** Start of PROVIDED RECORDS **
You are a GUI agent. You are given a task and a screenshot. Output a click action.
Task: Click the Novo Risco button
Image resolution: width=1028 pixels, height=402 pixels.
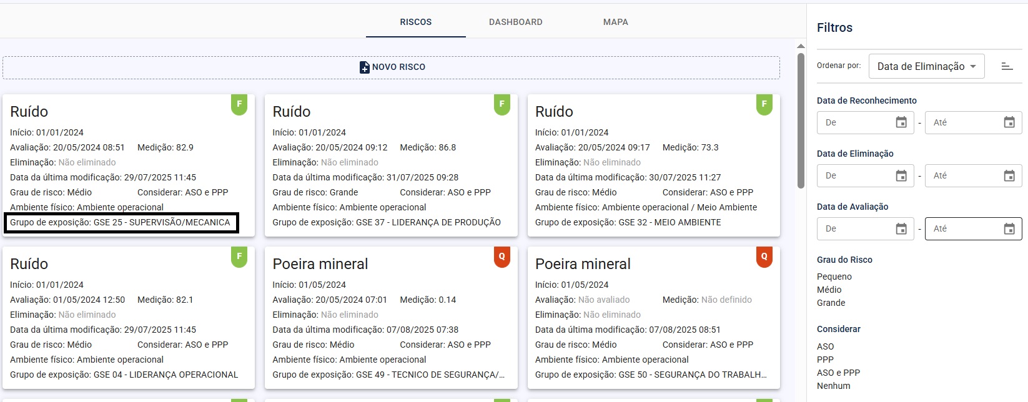pyautogui.click(x=392, y=67)
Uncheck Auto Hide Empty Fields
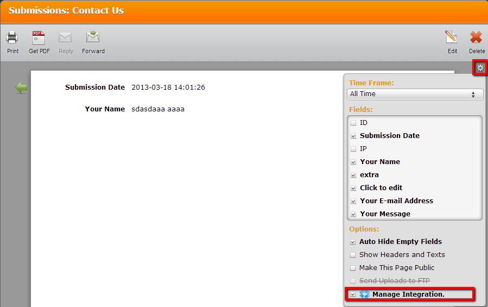488x307 pixels. pyautogui.click(x=353, y=242)
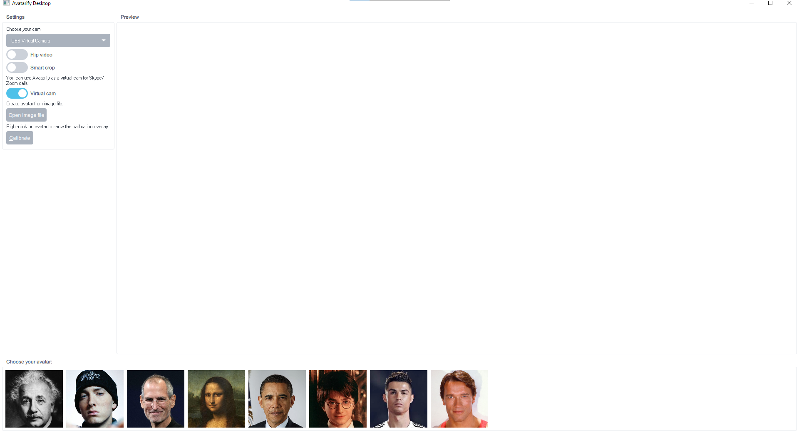Screen dimensions: 799x433
Task: Click inside the empty Preview area
Action: [457, 188]
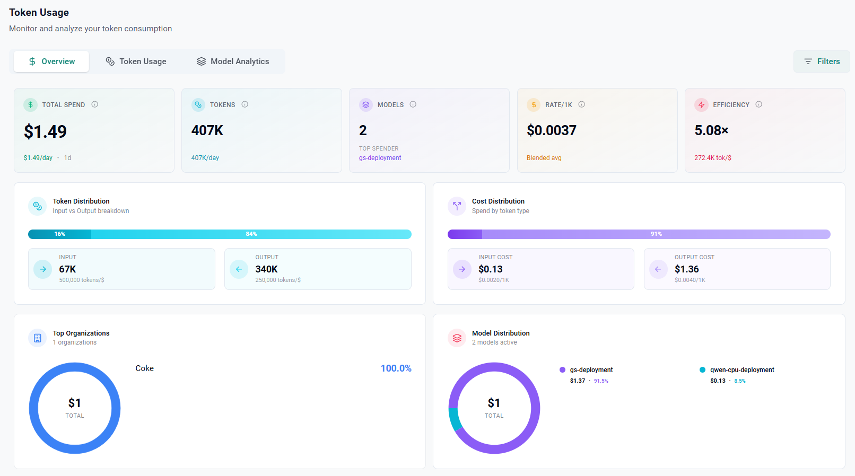Click info icon beside Rate/1K label

click(582, 104)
** End of PROVIDED RECORDS **
TASK TO COMPLETE
Reproduce every one of the records above word for word, leaving out the pictures.

RESULT OF THE EXERCISE
You are a GUI agent. You are given a task and a screenshot. Output a click action.
Task: Click the Novo Risco button
Image resolution: width=1028 pixels, height=402 pixels.
pyautogui.click(x=392, y=67)
Uncheck Auto Hide Empty Fields
488x307 pixels. pyautogui.click(x=353, y=242)
Screen dimensions: 799x433
Task: Click inside the empty Preview area
Action: [457, 188]
Click info icon beside Rate/1K label

click(582, 104)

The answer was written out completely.